Pour rappel, le projet Fasoveil, qui a pour objet essentiel, le suivi et l’influence des politiques publiques par la société civile, repose sur deux composantes : « le renforcement des capacités des OSC et la coordination générale du programme pour l’amélioration des politiques publiques », assurée par le Laboratoire Citoyennetés, et « la production et diffusion de contenus médias de qualité pour la visibilité et le soutien à l’influence des actions de redevabilité des OSC sur les politiques publiques », conduite par la Fondation Hirondelle, Studio Yafa.

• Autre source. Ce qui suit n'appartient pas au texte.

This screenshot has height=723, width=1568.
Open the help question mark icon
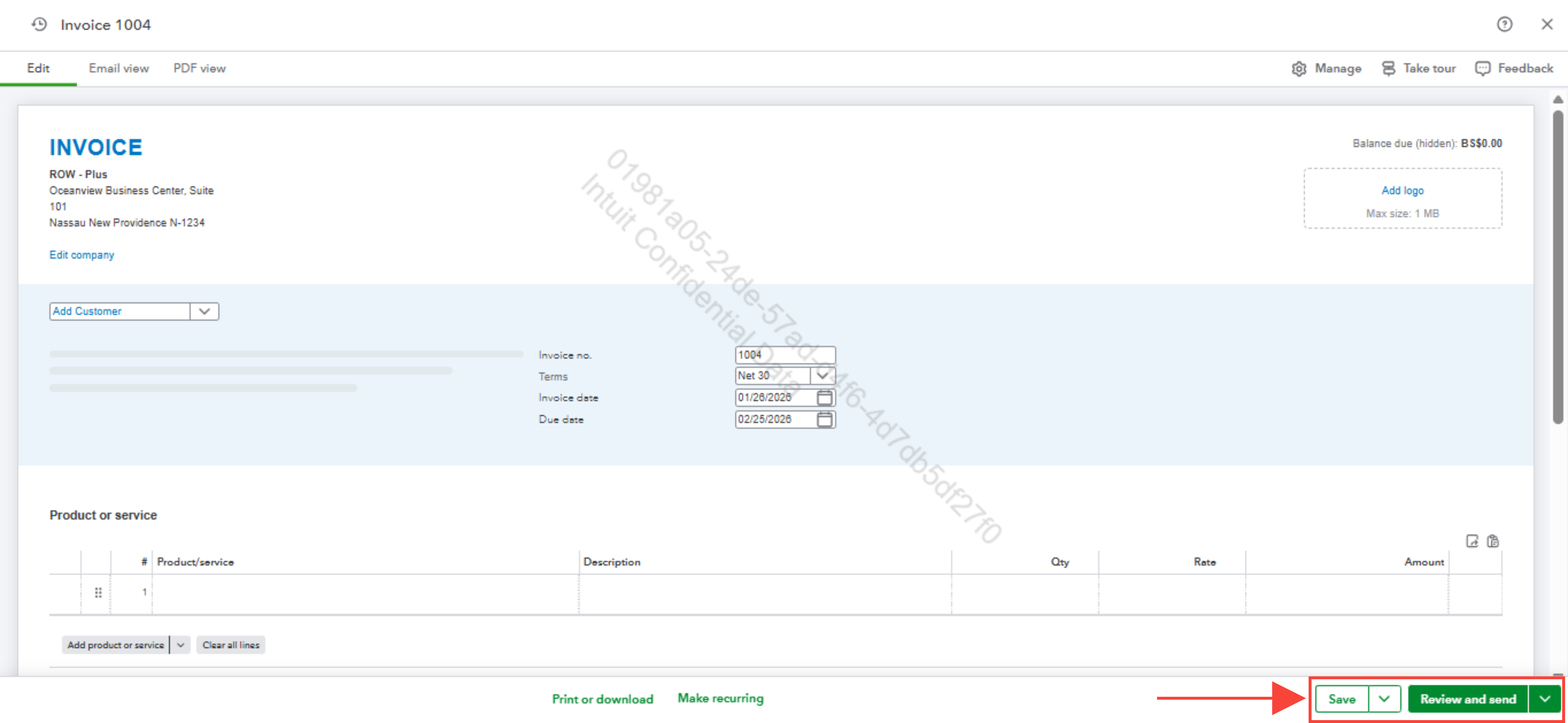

A l’issue de la présentation du rapport, les organisations de la société civile ont fait une déclaration dans laquelle, elles « réaffirment leur détermination à œuvrer aux côtés de l’Etat pour approfondir les différentes recommandations et/ou propositions de réformes, et aussi participer à leur opérationnalisation ».
O.L
Lefaso.net
Organisations partenaires et leurs thématiques de suivi citoyen :
– Réseau national de lutte anti-corruption (REN-LAC) : la lutte contre la corruption
– Centre pour la gouvernance démocratique (CGD) : les réformes politiques nationales
– Centre d’études et de recherche appliquée en finances publiques (CERA-FP) : la décentralisation et gouvernance locale
– Réseau des organisations paysannes pour une synergie d’actions au Burkina Faso (ROPSA) : la sécurité alimentaire et nutritionnelle
– Organisation pour le renforcement des capacités de développement (ORCADE) : la gouvernance des ressources minières
– Centre d’information, de formation et d’étude sur le budget (CIFOEB) : la gouvernance du secteur de la sécurité
– Commission justice et paix (CJP-BF) : la réconciliation nationale et la cohésion sociale ;
– Conseil burkinabè des organisations de développement communautaire (BURCASO) : santé-suivi, assurance maladie universelle
– Cadre de concertation des ONG et associations actives en éducation de base au Burkina Faso (CCEB-BF) :
L’éducation-suivi des politiques publiques en matière d’éducation
– Centre d’information et de formation en matière de droits humains en Afrique (CIFDHA) : L’accès à la justice.
– Institut Free Afrik : Culture-économie de la culture et décentralisation culturelle
– Centre d’études, d’expérimentations économiques et sociales pour l’Afrique de l’Ouest, pôle régional Burkina (CESAO-PRB) : l’eau et l’assainissement, suivi des politiques d’accès à l’eau et à l’assainissement.